### Texto de origem ###

O Estado não tem autoridade e desautorizou os seus servidores
e deixa-se baralhar consciente ou inconscientemente pelo marketing e alinha com os negócios.
O sociólogo de referência afirma que temos “os manuais mais
caros da Europa, pesados, luxuosos e efémeros”. Mas esquece que temos muitos
outros produtos mais caros que a média europeia. Porque não pensa, por exemplo,
nos produtos petrolíferos, na eletricidade, na água, nas portagens, nas
telecomunicações, no material desportivo e também nos materiais e equipamentos
que suportam o nascimento e evolução da infância de cada criança (aqui imperam mesmo os caprichos do
mercado e as técnicas do marketing – tudo em nome do eufemístico superior
interesse da criança)?
Lamenta que os manuais escolares não transitem de irmão para
irmão (se quase não há
irmãos…). Mas há casos
em que passam de irmão para irmão, de primo para primo, de vizinho para vizinho
e de amigo para amigo. Mais: os manuais cedidos pela escola são devolvidos no
fim do ano – coisa que, pelos vistos, o sociólogo não sabe ou lhe interessa
fazer de conta que não sabe.
É certo que, tal como pensa Barreto, “a produção de manuais
escolares está nas mãos de um racket
com mais poder do que o Estado e as famílias” e “com mais força do que a
esquerda e a direita”. Mas isto não explica tudo.

###

▸ Tarefas do exercício:
- a) Responda às perguntas abaixo com base no texto sobre os manuais escolares, marcando cada resposta como a pergunta respetiva.
(i) Como descreve o sociólogo de referência os manuais que temos?
(ii) O que acontece no fim do ano aos manuais cedidos pela escola?
(iii) Segundo Barreto, nas mãos de quem está a produção de manuais escolares?
- b) Reproduza fielmente, do texto sobre os manuais escolares, tudo o que vai desde "O Estado não" até "interesse da criança)?".

### Registos de dados ###

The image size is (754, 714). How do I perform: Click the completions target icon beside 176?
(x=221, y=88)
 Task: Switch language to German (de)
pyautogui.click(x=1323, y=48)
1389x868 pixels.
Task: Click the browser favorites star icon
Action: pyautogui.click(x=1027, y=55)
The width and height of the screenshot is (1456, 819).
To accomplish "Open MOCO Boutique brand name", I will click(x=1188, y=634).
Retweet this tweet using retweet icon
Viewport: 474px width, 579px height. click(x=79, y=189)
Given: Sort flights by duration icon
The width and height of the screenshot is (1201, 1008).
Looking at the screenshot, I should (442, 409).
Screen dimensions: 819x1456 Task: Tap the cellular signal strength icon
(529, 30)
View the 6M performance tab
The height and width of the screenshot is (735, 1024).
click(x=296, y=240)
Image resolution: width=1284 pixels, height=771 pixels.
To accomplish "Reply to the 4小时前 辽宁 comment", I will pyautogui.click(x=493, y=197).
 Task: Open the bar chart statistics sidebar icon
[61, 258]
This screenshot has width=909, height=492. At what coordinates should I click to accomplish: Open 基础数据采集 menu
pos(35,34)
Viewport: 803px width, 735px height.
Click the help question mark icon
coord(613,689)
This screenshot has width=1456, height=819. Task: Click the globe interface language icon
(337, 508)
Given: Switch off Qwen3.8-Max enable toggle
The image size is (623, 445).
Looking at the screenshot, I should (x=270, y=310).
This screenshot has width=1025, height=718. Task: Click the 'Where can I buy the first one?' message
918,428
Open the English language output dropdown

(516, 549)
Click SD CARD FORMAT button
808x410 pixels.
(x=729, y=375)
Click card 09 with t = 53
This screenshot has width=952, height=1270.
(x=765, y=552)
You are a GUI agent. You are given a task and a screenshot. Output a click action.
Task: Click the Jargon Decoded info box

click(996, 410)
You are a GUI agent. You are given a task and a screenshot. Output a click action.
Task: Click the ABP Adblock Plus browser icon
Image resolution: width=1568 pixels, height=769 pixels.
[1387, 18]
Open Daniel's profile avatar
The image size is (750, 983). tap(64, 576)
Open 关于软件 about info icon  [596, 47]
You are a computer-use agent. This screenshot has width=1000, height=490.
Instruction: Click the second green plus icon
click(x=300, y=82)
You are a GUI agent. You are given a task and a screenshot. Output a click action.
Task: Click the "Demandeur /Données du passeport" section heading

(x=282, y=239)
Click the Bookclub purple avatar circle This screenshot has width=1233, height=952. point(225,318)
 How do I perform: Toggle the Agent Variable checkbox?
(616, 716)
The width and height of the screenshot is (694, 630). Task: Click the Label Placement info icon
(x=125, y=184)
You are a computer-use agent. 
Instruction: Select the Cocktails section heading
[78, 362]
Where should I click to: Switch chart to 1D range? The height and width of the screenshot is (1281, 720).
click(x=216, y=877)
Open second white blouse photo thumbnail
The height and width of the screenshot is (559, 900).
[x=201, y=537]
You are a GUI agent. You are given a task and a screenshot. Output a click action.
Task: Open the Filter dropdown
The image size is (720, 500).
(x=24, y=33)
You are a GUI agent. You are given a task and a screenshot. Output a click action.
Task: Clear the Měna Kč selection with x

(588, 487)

###

▸ Respostas dadas:
- a)
(i) São os mais caros da Europa, pesados, luxuosos e efémeros.
(ii) São devolvidos.
(iii) Está nas mãos de um racket com mais poder do que o Estado e as famílias.

- b)
O Estado não tem autoridade e desautorizou os seus servidores
e deixa-se baralhar consciente ou inconscientemente pelo marketing e alinha com os negócios.
O sociólogo de referência afirma que temos “os manuais mais
caros da Europa, pesados, luxuosos e efémeros”. Mas esquece que temos muitos
outros produtos mais caros que a média europeia. Porque não pensa, por exemplo,
nos produtos petrolíferos, na eletricidade, na água, nas portagens, nas
telecomunicações, no material desportivo e também nos materiais e equipamentos
que suportam o nascimento e evolução da infância de cada criança (aqui imperam mesmo os caprichos do
mercado e as técnicas do marketing – tudo em nome do eufemístico superior
interesse da criança)?